WORK ORDER: Of the entries below, repeat exactly only those lines from the one containing "968x744 pixels. How" through the last line, with pictures omitted.

Collected data:
══════════

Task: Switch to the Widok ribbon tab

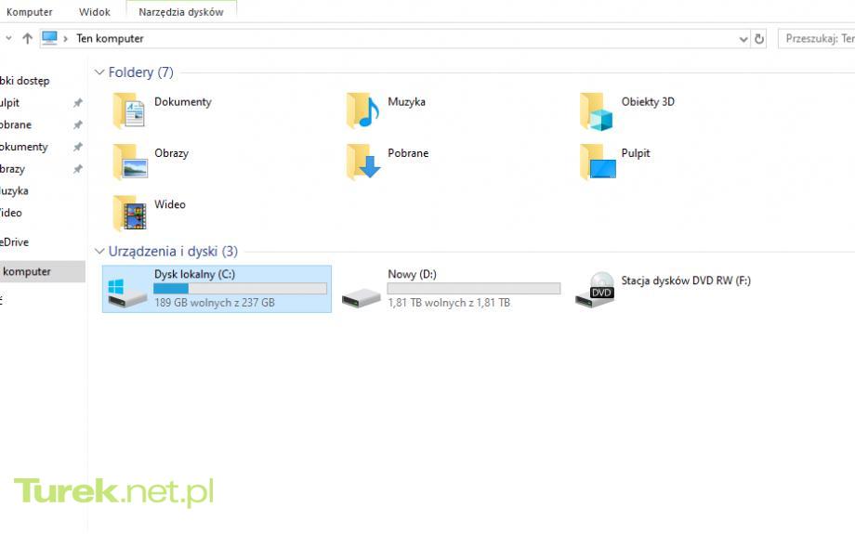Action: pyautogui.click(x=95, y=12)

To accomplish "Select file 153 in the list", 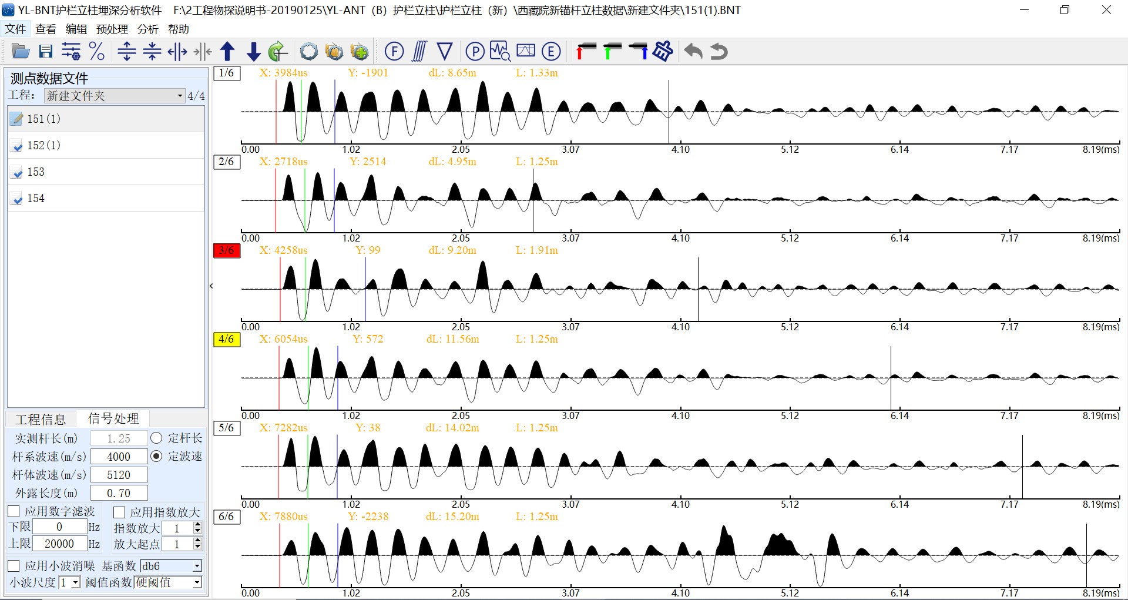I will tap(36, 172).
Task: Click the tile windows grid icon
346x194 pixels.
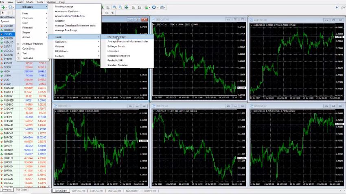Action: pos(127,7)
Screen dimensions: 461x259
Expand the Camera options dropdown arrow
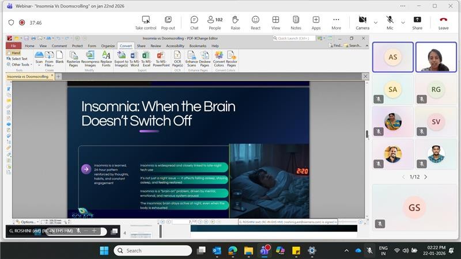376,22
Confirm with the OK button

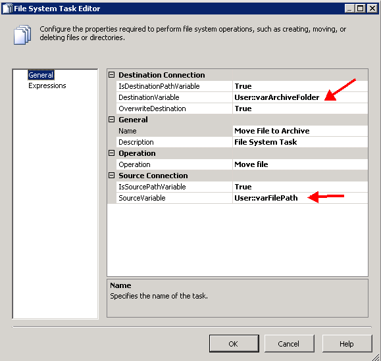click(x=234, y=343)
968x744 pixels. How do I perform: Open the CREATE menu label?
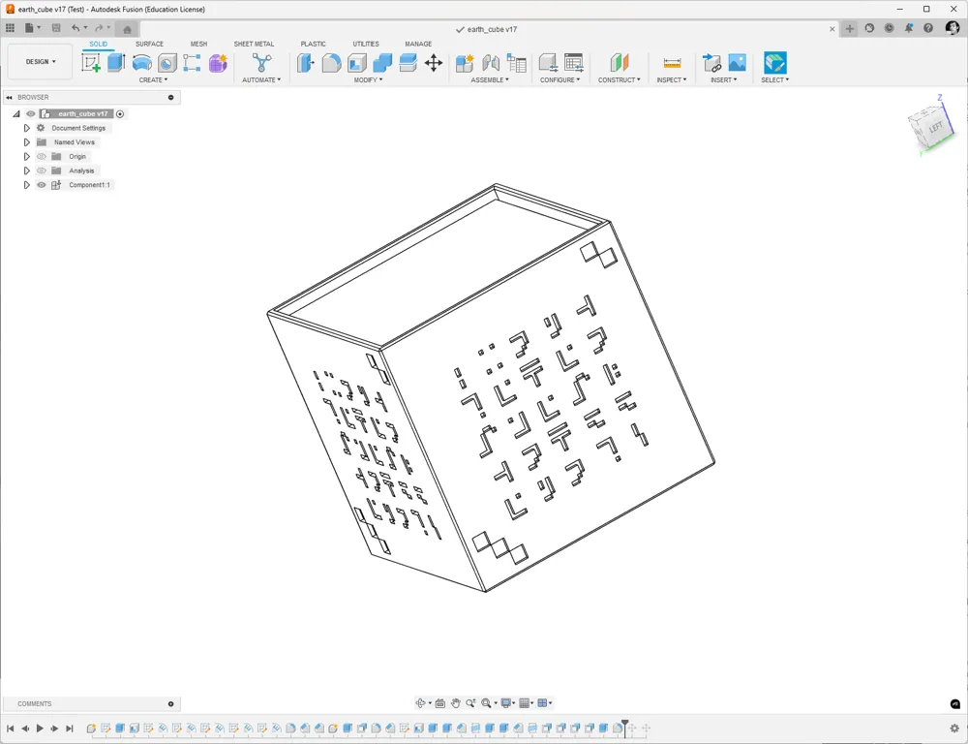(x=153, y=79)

══════════

SOLUTION TO THE EXERCISE:
968x744 pixels. How do I perform: Open the CREATE menu label?
(x=153, y=79)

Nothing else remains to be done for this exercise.